Otra vez vuelves a ser la única mujer participante, aunque ahora ya tienes un poco más cerca a otras mujeres como María Josefina, Teresa Sanfélix, María Luísa Palop, Carmen Sánchez de Morant, Paquita Rodríguez, Luísa Albert, María Abaitua Martínez, pero también yo tenía que estar allí.

Recuerdo como las tres, vestidas con abrigo y traje rojo, sin sombrero, nos movíamos sobre el polvo de la calle, camino del Palacio de Exposiciones, donde se celebraba la muestra, entre carros de caballos, coches modernos y tranvías.

Las miradas y los comentarios de los transeúntes, como el humo de sus puros, se iba quedando pegado a nuestros zapatos de tacón alto, como el sol del verano, y yo me preguntaba por qué nos miraban: porque éramos mujeres, porque éramos artistas, porque éramos jóvenes porque no teníamos que estar allí en aquel mundo reservado para los hombres… ¿por qué?  Sabía que mis amigas no tenían respuesta para esto. No la había. No había encontrado tampoco un argumento para entender por qué los periodistas, también todos hombres, les hacían entrevistas a los hombres y a ti no te habían llamado todavía.

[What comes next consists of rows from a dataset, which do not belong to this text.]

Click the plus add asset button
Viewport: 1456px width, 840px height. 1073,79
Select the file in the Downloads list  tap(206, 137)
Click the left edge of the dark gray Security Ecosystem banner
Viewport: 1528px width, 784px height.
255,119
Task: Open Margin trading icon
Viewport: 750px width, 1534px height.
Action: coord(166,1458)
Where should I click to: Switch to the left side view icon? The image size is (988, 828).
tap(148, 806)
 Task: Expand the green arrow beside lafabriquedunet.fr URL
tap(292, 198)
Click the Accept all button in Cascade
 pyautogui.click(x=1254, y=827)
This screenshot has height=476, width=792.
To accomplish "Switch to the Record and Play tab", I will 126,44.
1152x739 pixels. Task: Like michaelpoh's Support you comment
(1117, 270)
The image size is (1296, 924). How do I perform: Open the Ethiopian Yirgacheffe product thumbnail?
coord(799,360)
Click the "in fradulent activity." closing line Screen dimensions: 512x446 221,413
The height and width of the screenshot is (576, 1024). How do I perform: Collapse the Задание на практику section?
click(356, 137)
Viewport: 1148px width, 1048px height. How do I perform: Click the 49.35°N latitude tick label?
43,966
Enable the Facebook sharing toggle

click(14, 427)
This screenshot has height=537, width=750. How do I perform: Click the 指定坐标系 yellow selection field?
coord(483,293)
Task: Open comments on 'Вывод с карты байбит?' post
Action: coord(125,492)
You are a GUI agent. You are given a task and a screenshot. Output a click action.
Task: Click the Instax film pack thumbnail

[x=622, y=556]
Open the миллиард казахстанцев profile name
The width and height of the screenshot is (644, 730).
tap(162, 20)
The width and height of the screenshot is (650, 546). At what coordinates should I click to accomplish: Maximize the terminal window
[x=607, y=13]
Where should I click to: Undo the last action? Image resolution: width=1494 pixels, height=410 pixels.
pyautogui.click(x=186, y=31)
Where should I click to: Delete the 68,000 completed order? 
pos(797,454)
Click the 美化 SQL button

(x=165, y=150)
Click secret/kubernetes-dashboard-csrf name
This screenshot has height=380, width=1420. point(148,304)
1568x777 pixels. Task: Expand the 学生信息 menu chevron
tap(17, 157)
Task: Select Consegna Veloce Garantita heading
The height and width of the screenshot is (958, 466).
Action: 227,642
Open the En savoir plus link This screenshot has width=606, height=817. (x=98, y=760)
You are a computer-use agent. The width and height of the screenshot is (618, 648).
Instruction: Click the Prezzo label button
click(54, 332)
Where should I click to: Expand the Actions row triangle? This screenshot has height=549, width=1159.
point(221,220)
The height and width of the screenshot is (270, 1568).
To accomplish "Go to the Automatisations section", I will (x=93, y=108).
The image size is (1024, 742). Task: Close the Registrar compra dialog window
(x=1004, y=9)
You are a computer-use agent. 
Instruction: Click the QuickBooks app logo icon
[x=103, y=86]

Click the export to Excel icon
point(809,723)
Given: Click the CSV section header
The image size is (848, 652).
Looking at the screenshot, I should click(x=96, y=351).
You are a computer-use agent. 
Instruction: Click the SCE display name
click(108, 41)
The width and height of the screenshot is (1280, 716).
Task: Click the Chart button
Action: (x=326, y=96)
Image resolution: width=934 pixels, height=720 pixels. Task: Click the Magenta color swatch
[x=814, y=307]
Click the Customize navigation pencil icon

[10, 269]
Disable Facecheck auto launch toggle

Con estos pensamientos míos nos cubrieron otra vez las sombras de las esfinges. “El vencedor del torneo” era el centro de todas las miradas en el salón, pero todos los ojos le daban la espalda al comprobar que era obra de una mujer.  Me di cuenta del incendio interior que se podía percibir a través de tu rostro. Tirabas de nosotras como para arrancarnos de ese desprecio y salir a la libertad de la tarde.

Con las puertas cerradas de Madrid, ansiabas regresar a Valencia para reunirte con Antonio, el auténtico vencedor del torneo, con el que esperabas casarte pronto.

Si, tu obra era perfecta, lo decían las lenguas cortas y escindidas, innovadora, pero le faltaba la fuerza que le imprimía la masculinidad. Por eso me dijiste, mientras regresábamos a Valencia, que en tu próxima escultura el fuego habría de salirle por los ojos, y la fuerza se le iba a manifestar en las arrugas de su frente. Pensabas llamarle “Ibero levantino”; en su esencia estaría la guerra, tu guerra, la patria, la fuerza, la tenacidad, la resistencia, la obstinación, todas aquellas virtudes con las que querías representar a la mujer y a su lucha. Esa lucha que era también la nuestra.

El tren llegó a Valencia despacio, cansado, esquivando el frío de la noche, en el andén un solo hombre. Creíste ver la silueta de Antonio, y sólo entonces se hizo la luz. Supimos que había llegado la hora de la despedida.

Se me había acabado la tinta de mi pluma y quedaban ya pocas hojas en el cuaderno, por lo que yo también me despido de ti con un abrazo muy fuerte.

Tu amiga Eliberia, que pronto te volverá a escribir para seguir sabiendo de tu vida.